╭─ Material shown

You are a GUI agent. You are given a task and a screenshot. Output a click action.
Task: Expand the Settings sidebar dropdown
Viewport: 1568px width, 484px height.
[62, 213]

╰─
╭─ Material shown

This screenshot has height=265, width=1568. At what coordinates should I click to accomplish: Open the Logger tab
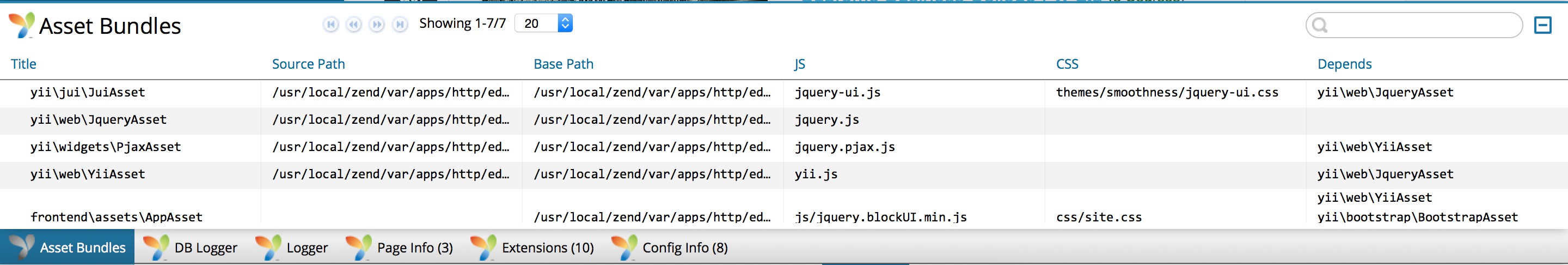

╰─
╭─ Material shown

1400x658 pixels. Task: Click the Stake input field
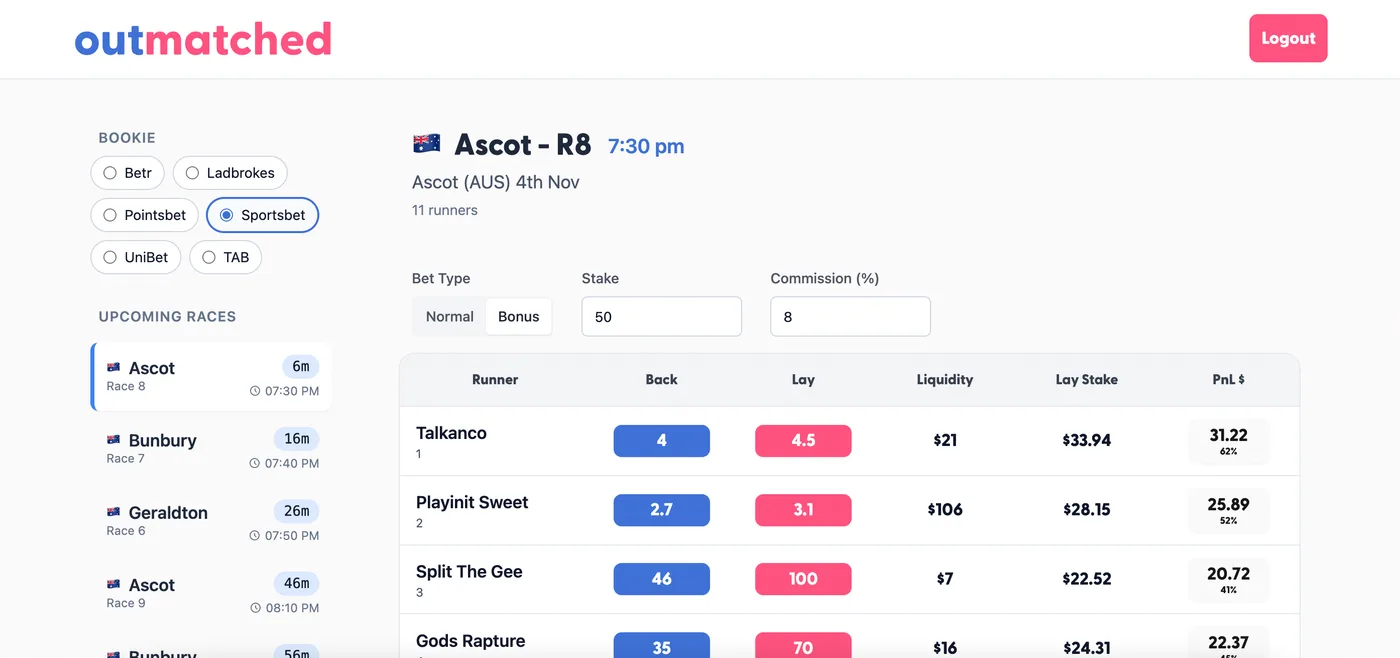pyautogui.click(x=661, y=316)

╰─

Work order:
Please give the number of lines above that contain the string "screenshot", and nothing more.

Solution:
2